Mid-November is always a little difficult for me.
One of my closest friends would have turned 34 on Tuesday.
But he won’t be turning 34, just like he didn’t turn 33 or 32 or even 30, because he chose to end his life in 2012 when he was 27 years old.
Charlie and I met when we were both 11 years old; he quickly became my brother’s best friend and was at our house every day when we were growing up. After he went moved to Colorado and after he went into the Army, he still came to see my family every time he had time off and on holidays.
He was such a huge part of our lives.
Before Charlie, I had never lost anyone close to me who was my age before. I remember when my brother called to tell me the news, I remember stupidly asking if he was messing with me. Of course, he wasn’t. No one is that cruel.
I have been writing a series of feature stories in hopes to bring awareness to certain types of issues, such as sexual assault, addiction and suicide. The last story was about suicide. It suddenly struck me as ironic that it published only a couple of weeks before Charlie’s birthday.
His birthday is always much harder for me than the anniversary of his death, because Charlie and I were only three weeks apart in age, and we used to playfully argue about which was better, Sagittarius or Scorpio. And each year, I can’t help but think, here is another year that he isn’t aging with me.
The first year after he died, I just remember spending a lot of time trying to justify it in my mind. Why? How did he get so down? Would have changed anything if I had been a better friend? If I had called more? It is likely that it would not have, and there is no way of knowing what Charlie was going through at the time, but the lack of closure seems to always be the worst part when it comes to the loved ones left behind by those who commit suicide.

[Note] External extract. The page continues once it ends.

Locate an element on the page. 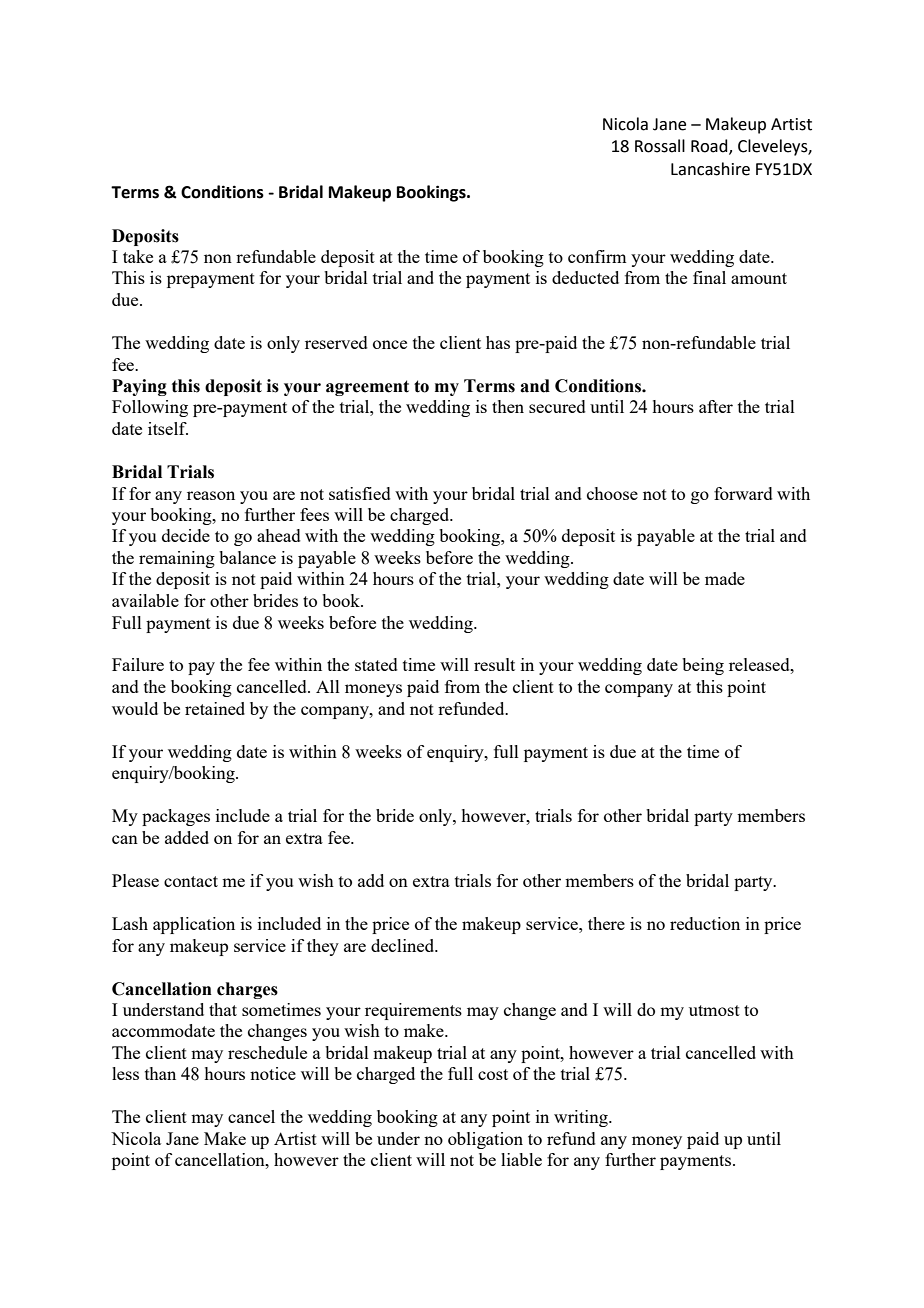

For my feature story, I interviewed the mother of a 12-year-old boy who took his own life last year. It was the hardest interview I have ever done, as I listened to this mother sharing with me how she and her family are still picking up the pieces of their broken hearts and still trying to figure out how to go on.
But one thing she said really stood out to me:
“The stronger one is the one who seeks help. People think if they tell someone they are feeling sad or dealing with depression or having thoughts of suicide, they think they are weak. They think people will judge them. I tell my (four) boys you are stronger if you seek help. My best thing I can tell anyone is look for help. Talk to somebody. That same thing you are going through, someone else has gone through it too. When you communicate, it is so much easier to get help.”
Communication is not going to be the be-all, end-all to fixing your problems, fixing your depression, or making everything feel good again, but it is a really good start.
If you ever find yourself having a moment of complete despair to the point that you are contemplating an action like suicide, stop and remember, whether you feel it in that moment, there are people out there who love you and who care.
Talk to those people.
It may not be the magical solution, but it is a great first step to working towards being in a happier place in life.
And the same goes for those of you who spot signs of depression or suicidal tendencies in others.
Talk to them. Reach out.
Communication – It can make so much more of a difference than you think.